Kelsey was adopted and grew up in Paulding County, Ohio. She writes in her book that her parents shared with her what they were told about her biological parents: They were young and in love, but just couldn't take care of her.
The story was anything but the truth.
When Kelsey tracked down her biological mother, she says it was both the best and worst day.
That's when the 48-year-old found out her birth stemmed from rape. Her mother was 17.
“I felt so bad for her,” Kelsey says. “I didn't realize she was telling me her story, but also my story.”
Kelsey spent three years getting to know her mother before she passed away at 57 years old. “I don't blame her at all for anything,” Kelsey says.
It's not lost on Kelsey that when she was abandoned there was no safe haven law, so it was illegal for her mother to leave Kelsey at the hospital.

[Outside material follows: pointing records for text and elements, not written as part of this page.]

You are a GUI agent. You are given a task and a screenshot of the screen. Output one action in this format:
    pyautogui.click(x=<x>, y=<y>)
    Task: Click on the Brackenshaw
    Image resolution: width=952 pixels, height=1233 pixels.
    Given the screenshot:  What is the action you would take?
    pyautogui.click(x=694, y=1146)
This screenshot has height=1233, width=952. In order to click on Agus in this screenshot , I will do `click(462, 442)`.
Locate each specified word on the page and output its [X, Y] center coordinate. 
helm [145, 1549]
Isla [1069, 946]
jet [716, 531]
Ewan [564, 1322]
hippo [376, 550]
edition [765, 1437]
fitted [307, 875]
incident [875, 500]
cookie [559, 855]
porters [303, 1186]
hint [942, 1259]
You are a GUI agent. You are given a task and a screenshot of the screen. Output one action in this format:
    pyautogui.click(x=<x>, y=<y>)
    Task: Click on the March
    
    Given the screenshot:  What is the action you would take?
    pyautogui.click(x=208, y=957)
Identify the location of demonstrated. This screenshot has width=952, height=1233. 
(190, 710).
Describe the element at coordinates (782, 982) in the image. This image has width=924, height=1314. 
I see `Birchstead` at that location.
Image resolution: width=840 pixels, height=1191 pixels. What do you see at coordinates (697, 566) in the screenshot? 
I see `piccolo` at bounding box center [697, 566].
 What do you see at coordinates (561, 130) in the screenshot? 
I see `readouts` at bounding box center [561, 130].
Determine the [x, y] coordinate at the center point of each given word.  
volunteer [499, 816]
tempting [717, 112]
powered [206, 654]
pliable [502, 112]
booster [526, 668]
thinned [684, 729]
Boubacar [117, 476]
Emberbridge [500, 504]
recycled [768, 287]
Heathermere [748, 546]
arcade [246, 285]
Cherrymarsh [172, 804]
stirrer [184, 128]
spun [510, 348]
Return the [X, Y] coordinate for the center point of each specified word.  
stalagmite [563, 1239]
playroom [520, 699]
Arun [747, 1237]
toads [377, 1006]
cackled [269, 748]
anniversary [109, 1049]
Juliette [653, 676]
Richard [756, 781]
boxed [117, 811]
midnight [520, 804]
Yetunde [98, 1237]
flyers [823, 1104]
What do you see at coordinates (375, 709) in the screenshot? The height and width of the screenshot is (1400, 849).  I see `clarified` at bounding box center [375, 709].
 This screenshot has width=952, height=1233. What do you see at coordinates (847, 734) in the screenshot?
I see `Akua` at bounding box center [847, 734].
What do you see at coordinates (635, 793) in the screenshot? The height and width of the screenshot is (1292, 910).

Today it wouldn't be.
Kelsey was the only one in her family that joined the military and eventually began her career as a volunteer firefighter and medic. She retired in 2019 from the Three Rivers Ambulance Authority so she could work on the organization full time.
Her work has garnered her the title as “baby box lady,” and often that is how she is recognized.
But Kelsey is OK with that moniker, including it in the title of her new book.
She knows it's because of her work that babies are being saved and she is helping to make families while helping mothers make different choices.
“I relate to the child, (I) met my mom, I have empathy for the women,” Kelsey says. “I owe it to these babies to keep doing what I'm doing.”